During SSF with cell recycling, whenever ethanol yield started to decrease, to the residual cells fresh sterile nutrient medium (consisting of 4 gL^-1 yeast extract, 1 gL^-1 (NH₄)₂SO₄ and 10 gL^-1 glucose) was added and incubated for 24. Then liquefied rice flour starch extract and glucoamylase produced in the lab (2.3 AGU g DS^-1) were added. Whenever ethanol production decreased, to the cells nutrient medium was added. This procedure was repeated till the ethanol production decreased.

Results and Discussion

Hydrolysis of starch rice flour

Starch in rice flour can be hydrolyzed either by combining the liquefaction and saccharification (one-step) or by carrying out the above two process in two-steps [26]. To compare the two processes and to select the best process, starch in rice flour of different concentrations was hydrolysed with α-amylase (2.5 KNU g DS^-1) and glucoamylase (2.3 AGU g DS^-1). At all rice flour concentrations studied the recovery of reducing sugars and the DE were higher when the hydrolysis was performed in two-steps than in one-step process. With increase in rice flour concentration from 160 to 300 gL^-1 the recovery in one-step process decreased than that in the two-steps process (Table 1). When the process was carried out in 10mL level, it was observed that the one-step process was superior to the two-steps process [26] but scaling up of the process has shown that one-step process is inferior to the two-steps process.
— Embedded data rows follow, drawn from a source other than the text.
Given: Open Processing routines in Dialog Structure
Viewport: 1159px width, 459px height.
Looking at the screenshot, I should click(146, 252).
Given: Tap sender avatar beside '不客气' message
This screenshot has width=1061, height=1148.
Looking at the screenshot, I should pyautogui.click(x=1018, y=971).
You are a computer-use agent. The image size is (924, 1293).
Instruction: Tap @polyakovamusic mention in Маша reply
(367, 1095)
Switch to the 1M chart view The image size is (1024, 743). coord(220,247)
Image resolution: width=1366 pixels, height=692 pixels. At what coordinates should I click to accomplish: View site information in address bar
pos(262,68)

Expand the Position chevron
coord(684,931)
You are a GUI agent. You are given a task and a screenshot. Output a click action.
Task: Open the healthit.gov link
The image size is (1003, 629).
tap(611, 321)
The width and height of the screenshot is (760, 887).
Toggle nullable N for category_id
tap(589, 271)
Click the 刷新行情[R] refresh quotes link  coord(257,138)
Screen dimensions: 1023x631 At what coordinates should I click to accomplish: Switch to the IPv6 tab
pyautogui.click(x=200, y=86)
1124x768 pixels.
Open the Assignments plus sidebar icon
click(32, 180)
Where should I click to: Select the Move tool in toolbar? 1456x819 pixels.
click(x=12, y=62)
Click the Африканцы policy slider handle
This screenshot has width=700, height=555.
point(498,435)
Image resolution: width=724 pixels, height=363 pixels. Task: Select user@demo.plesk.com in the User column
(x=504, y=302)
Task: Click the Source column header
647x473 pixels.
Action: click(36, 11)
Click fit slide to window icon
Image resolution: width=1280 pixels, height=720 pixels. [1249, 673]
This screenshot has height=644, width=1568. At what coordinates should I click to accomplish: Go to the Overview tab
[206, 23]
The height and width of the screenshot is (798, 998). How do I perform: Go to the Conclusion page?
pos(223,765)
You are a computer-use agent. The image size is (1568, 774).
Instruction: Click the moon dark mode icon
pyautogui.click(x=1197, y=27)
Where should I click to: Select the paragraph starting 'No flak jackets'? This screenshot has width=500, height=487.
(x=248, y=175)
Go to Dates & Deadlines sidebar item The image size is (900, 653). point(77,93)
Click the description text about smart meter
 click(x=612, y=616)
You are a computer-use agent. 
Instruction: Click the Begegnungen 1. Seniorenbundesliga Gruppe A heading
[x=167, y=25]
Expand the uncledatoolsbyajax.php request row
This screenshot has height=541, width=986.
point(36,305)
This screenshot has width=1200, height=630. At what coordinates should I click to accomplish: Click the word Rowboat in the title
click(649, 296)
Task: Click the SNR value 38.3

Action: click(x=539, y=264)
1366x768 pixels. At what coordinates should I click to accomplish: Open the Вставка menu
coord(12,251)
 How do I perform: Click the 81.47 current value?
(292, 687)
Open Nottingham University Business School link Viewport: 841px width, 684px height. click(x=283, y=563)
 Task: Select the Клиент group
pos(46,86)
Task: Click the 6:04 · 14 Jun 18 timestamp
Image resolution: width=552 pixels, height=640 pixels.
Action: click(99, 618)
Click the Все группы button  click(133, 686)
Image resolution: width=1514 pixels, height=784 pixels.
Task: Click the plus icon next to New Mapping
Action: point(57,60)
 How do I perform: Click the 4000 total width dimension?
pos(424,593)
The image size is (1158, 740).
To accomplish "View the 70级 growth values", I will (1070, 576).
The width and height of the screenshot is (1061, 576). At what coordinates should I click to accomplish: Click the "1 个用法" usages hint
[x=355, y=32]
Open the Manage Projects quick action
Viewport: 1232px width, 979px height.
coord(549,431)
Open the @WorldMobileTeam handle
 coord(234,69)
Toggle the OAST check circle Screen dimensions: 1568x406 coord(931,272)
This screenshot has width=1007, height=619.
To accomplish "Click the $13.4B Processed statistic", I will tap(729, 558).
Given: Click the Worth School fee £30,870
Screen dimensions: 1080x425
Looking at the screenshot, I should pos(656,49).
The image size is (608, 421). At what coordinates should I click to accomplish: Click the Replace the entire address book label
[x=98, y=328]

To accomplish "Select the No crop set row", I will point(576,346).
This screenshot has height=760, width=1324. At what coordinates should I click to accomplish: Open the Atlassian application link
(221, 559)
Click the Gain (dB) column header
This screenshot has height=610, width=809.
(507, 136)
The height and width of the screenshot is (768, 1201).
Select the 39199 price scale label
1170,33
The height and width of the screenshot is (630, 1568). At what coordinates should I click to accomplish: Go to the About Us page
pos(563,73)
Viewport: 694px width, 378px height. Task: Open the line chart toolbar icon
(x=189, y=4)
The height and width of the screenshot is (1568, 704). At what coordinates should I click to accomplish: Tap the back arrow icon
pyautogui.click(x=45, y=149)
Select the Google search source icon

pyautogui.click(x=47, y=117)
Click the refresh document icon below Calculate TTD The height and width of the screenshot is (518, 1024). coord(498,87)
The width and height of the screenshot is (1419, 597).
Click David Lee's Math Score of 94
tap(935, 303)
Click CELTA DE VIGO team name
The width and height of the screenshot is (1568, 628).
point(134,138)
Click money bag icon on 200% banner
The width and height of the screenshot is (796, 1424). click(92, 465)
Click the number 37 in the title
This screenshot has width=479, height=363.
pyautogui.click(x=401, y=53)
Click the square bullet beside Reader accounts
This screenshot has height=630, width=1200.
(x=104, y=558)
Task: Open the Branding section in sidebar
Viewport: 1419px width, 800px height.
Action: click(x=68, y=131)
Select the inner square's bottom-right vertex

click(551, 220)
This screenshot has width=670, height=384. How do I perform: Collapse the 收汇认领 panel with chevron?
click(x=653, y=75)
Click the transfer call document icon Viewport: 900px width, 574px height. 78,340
The reduction in recovery and DE in one-step process could be because the conditions are not optimum to both a- amylase and glucoamylase [26]. For further studies the hydrolysate obtained from 280 gL^-1 rice flour suspension was selected because mixing of the 300 gL^-1 rice flour suspension in the initial stages is difficult.

Fermentation of rice flour hydrolysate

Fermentation of rice flour hydrolysate (280 gL^-1 rice flour by the two-steps process, DE 88.2%, 220.6 gL^-1 total sugar) by yeast produced 25.3 gL^-1 of ethanol at 48h, and extended incubation time up to 96h has not increased the ethanol production (Control, Table 2). The efficiency of ethanol production was 83.9% while the yield was 22.9%. Of the total sugar available in the medium, 72.7% of the sugars were not utilized. The incomplete utilization of sugar could be due to several reasons. The DE of the hydrolysate used was 88.2 and hence some sugars were present as oligosaccharides, having more than two sugar units, which cannot be utilized by yeast because the organism can use only mono and disaccharides [7]. Another reason would be that high amount of reducing sugar would have exerted osmotic pressure and inhibited the ability of the cells to multiply and ferment [2]. Inoculum was prepared in glucose solution and it is devoid of other nutrients. The rice flour hydrolysate extract contained 0.4 gL^-1 soluble proteins and 0.2 gL^-1 total amino acids. Thus even though the organism was activated in glucose solution, for fermentation studies, proteins and amino acids containing rice flour hydrolysate was used as the medium. Therefore insufficiency of nutrients cannot be considered as a serious factor to affect the ability of the organisms to produce ethanol. The main factor that could be considered is the incomplete hydrolysis of starch. Therefore an experiment was performed by adding glucoamylase to the hydrolysate (DE 88.2) and to perform simultaneous saccharification of the residual oligosaccharides and fermentation.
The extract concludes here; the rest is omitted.